Con il mese d'ottobre, puntualmente sono ripresi i superamenti del limite di legge del Pm10 (polveri sottili). Sono già una sessantina i giorni di superamento dall'inizio dell'anno, contro i 35 ammessi dalla legge.
Questi picchi di Pm10 non vanno assolutamente sottovalutati. Nella popolazione esposta si rileva l'aumento dell'aggravamento di sintomi respiratori e cardiaci in soggetti predisposti, infezioni respiratorie acute, crisi di asma bronchiale, disturbi circolatori ed ischemici.
Legambiente si è recentemente incontrata con il nuovo Assessore all'ambiente del Comune di Padova Alessandro Zan, consigliando di porre maggiore attenzione ai veicoli diesel senza Filtro Anti Particolato (Fap), che sono i maggiori produttori di polveri sottili (clicca qui per scaricare il promemoria di Legambiente).
Ancora per i veicoli euro 4 non era obbligatorio montare il Fap di serie, e la cosa era lasciata alla volontà delle case automobilistiche. Sarebbe quindi utile una politica che incentivi i veicoli col Fap e che limiti la circolazione di quelli che ne sono sprovvisti. Ad esempio da questo mese la Lombardia e la provincia di Torino bloccano la circolazione ai veicoli diesel Euro2, provvedimento già in vigore da un anno in Emilia Romagna. A Berlino invec e da gennaio 2010 lo stop è esteso ai diesel Euro3.
Le emissioni dei diesel, di tutti i diesel, sono sempre e comunque più dannose dei gas di scarico delle auto a benzina perchè producono direttamente nuclei carboniosi in grado di assorbire sulla propria superficie una serie di composti chimici estremamente pericolosi per i quali fungono da veicolo. L'evoluzione dei motori da euro 0 a euro 4 non ha portato ad abbattimento della pericolosità dei gas di scarico: ne ha senz'altro diminuito la quantità, ma ha portato alla produzione di particolato più sottile (Pm 2,5 e frazioni inferiori), e quindi più dannoso perchè in grado di raggiungere le parti più profonde dei polmoni.
Ovviamente Legambiente ribadisce che la via maestra per la riduzione delle emissioni settore consiste in politiche per la riduzione strutturale del traffico, in accoppiata al potenziamento rapido del trasporto pubblico (pure essendo coscienti degli sforzi dell'Amministrazione per attivare nuove linee del Tram non possiamo nasconderci la lunghezza dei tempi di tali operazioni).
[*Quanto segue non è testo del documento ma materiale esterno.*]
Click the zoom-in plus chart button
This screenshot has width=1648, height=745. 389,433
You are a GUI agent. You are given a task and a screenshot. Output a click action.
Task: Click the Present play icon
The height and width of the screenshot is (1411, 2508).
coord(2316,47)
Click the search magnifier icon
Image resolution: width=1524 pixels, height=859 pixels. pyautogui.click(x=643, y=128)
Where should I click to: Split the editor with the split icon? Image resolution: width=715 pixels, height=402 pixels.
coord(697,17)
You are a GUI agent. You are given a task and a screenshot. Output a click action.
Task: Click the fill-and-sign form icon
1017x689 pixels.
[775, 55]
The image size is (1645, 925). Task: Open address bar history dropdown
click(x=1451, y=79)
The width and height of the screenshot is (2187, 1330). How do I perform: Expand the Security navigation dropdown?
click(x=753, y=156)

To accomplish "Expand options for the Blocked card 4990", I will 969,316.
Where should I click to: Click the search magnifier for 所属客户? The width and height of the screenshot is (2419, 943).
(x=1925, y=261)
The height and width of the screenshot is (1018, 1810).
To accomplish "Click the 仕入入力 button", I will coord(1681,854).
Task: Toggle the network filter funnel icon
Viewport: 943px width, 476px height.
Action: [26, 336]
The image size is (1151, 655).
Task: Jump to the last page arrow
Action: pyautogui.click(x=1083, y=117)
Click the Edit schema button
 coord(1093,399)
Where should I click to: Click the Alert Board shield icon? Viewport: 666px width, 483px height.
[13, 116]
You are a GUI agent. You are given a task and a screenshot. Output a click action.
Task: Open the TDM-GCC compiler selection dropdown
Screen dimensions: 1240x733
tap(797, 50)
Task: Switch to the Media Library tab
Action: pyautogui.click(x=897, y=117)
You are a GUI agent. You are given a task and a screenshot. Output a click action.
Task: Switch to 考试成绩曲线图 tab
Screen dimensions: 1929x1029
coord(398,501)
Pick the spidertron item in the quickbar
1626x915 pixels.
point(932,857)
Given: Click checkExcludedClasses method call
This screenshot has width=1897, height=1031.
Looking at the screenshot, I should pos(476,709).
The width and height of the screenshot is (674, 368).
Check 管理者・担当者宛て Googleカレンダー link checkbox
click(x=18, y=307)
Politiche basate sul principio della tariffazione all'ingresso in città (sul modello del road pricing) dei veicoli privati e sul potenziamento e l'incentivazione dell'utilizzo del trasporto pubblico, e di altri strumenti per la mobilità sostenibile: autonoleggio, car sharing, car pooling, biciclette, incentivi alla mobilità elettrica, potenziamento delle funzioni del City Porto per il trasporto merci in città.